# Brief:
Everything in the listing must be transcribed exactly, from the first line to the last.

○ ○ ○

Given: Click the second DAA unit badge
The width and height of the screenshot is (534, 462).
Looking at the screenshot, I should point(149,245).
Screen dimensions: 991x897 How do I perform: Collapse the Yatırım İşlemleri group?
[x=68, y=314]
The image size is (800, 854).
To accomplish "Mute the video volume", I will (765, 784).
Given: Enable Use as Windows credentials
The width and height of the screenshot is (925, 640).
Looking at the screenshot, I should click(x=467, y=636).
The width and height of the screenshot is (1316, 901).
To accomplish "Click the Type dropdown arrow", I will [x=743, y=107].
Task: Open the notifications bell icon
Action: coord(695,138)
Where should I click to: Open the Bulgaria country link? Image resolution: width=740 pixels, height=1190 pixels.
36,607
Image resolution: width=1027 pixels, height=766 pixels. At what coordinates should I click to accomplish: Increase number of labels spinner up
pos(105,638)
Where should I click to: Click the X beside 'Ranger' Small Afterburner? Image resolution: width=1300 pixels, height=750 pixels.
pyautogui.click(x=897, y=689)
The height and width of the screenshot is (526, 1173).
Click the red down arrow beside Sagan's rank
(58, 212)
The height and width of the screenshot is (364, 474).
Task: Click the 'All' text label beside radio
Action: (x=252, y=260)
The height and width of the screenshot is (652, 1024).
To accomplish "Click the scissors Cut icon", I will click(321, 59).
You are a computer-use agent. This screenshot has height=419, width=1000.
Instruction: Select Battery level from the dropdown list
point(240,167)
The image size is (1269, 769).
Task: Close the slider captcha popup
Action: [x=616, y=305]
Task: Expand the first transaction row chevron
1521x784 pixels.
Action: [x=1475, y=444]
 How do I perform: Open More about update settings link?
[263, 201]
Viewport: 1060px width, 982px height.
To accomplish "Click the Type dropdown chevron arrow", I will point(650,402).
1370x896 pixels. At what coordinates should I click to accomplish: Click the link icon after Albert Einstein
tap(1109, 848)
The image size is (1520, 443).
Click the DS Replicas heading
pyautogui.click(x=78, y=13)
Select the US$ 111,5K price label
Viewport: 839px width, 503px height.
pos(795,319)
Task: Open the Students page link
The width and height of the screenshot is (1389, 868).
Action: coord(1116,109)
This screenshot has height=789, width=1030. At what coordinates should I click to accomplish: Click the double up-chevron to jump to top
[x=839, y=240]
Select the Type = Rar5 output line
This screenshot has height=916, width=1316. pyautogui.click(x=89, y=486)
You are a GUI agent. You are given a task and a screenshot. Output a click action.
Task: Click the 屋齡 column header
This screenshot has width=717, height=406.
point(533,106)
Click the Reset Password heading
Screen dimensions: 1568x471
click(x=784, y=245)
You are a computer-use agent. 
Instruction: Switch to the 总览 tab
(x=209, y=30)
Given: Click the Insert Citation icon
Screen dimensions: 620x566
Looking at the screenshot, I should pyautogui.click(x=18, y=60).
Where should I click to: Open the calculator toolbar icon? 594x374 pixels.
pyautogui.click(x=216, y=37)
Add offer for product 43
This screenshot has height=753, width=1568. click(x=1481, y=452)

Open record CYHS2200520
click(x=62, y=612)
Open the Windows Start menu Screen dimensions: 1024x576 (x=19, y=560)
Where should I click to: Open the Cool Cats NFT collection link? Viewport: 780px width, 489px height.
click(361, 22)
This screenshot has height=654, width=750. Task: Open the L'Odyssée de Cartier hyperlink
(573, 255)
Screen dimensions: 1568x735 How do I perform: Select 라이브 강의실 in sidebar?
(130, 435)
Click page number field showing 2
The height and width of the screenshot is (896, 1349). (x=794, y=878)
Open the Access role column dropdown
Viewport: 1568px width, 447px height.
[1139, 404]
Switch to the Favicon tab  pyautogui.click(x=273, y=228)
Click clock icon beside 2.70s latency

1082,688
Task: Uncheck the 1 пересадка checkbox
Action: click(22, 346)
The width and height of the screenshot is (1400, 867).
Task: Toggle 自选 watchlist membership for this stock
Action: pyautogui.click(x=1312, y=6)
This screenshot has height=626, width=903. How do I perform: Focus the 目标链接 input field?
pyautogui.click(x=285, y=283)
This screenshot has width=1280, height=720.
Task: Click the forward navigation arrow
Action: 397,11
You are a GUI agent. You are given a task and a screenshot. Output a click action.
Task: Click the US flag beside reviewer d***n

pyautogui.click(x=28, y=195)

○ ○ ○

# The answer:
Given: Click the second DAA unit badge
The width and height of the screenshot is (534, 462).
Looking at the screenshot, I should point(149,245).
Screen dimensions: 991x897 How do I perform: Collapse the Yatırım İşlemleri group?
[x=68, y=314]
The image size is (800, 854).
To accomplish "Mute the video volume", I will (765, 784).
Given: Enable Use as Windows credentials
The width and height of the screenshot is (925, 640).
Looking at the screenshot, I should click(x=467, y=636).
The width and height of the screenshot is (1316, 901).
To accomplish "Click the Type dropdown arrow", I will [x=743, y=107].
Task: Open the notifications bell icon
Action: coord(695,138)
Where should I click to: Open the Bulgaria country link? Image resolution: width=740 pixels, height=1190 pixels.
36,607
Image resolution: width=1027 pixels, height=766 pixels. At what coordinates should I click to accomplish: Increase number of labels spinner up
pos(105,638)
Where should I click to: Click the X beside 'Ranger' Small Afterburner? Image resolution: width=1300 pixels, height=750 pixels.
pyautogui.click(x=897, y=689)
The height and width of the screenshot is (526, 1173).
Click the red down arrow beside Sagan's rank
(58, 212)
The height and width of the screenshot is (364, 474).
Task: Click the 'All' text label beside radio
Action: (x=252, y=260)
The height and width of the screenshot is (652, 1024).
To accomplish "Click the scissors Cut icon", I will click(321, 59).
You are a computer-use agent. This screenshot has height=419, width=1000.
Instruction: Select Battery level from the dropdown list
point(240,167)
The image size is (1269, 769).
Task: Close the slider captcha popup
Action: [x=616, y=305]
Task: Expand the first transaction row chevron
1521x784 pixels.
Action: [x=1475, y=444]
 How do I perform: Open More about update settings link?
[263, 201]
Viewport: 1060px width, 982px height.
To accomplish "Click the Type dropdown chevron arrow", I will point(650,402).
1370x896 pixels. At what coordinates should I click to accomplish: Click the link icon after Albert Einstein
tap(1109, 848)
The image size is (1520, 443).
Click the DS Replicas heading
pyautogui.click(x=78, y=13)
Select the US$ 111,5K price label
Viewport: 839px width, 503px height.
pos(795,319)
Task: Open the Students page link
The width and height of the screenshot is (1389, 868).
Action: coord(1116,109)
This screenshot has height=789, width=1030. At what coordinates should I click to accomplish: Click the double up-chevron to jump to top
[x=839, y=240]
Select the Type = Rar5 output line
This screenshot has height=916, width=1316. pyautogui.click(x=89, y=486)
You are a GUI agent. You are given a task and a screenshot. Output a click action.
Task: Click the 屋齡 column header
This screenshot has width=717, height=406.
point(533,106)
Click the Reset Password heading
Screen dimensions: 1568x471
click(x=784, y=245)
You are a computer-use agent. 
Instruction: Switch to the 总览 tab
(x=209, y=30)
Given: Click the Insert Citation icon
Screen dimensions: 620x566
Looking at the screenshot, I should pyautogui.click(x=18, y=60).
Where should I click to: Open the calculator toolbar icon? 594x374 pixels.
pyautogui.click(x=216, y=37)
Add offer for product 43
This screenshot has height=753, width=1568. click(x=1481, y=452)

Open record CYHS2200520
click(x=62, y=612)
Open the Windows Start menu Screen dimensions: 1024x576 (x=19, y=560)
Where should I click to: Open the Cool Cats NFT collection link? Viewport: 780px width, 489px height.
click(361, 22)
This screenshot has height=654, width=750. Task: Open the L'Odyssée de Cartier hyperlink
(573, 255)
Screen dimensions: 1568x735 How do I perform: Select 라이브 강의실 in sidebar?
(130, 435)
Click page number field showing 2
The height and width of the screenshot is (896, 1349). (x=794, y=878)
Open the Access role column dropdown
Viewport: 1568px width, 447px height.
[1139, 404]
Switch to the Favicon tab  pyautogui.click(x=273, y=228)
Click clock icon beside 2.70s latency

1082,688
Task: Uncheck the 1 пересадка checkbox
Action: click(22, 346)
The width and height of the screenshot is (1400, 867).
Task: Toggle 自选 watchlist membership for this stock
Action: pyautogui.click(x=1312, y=6)
This screenshot has height=626, width=903. How do I perform: Focus the 目标链接 input field?
pyautogui.click(x=285, y=283)
This screenshot has width=1280, height=720.
Task: Click the forward navigation arrow
Action: 397,11
You are a GUI agent. You are given a task and a screenshot. Output a click action.
Task: Click the US flag beside reviewer d***n

pyautogui.click(x=28, y=195)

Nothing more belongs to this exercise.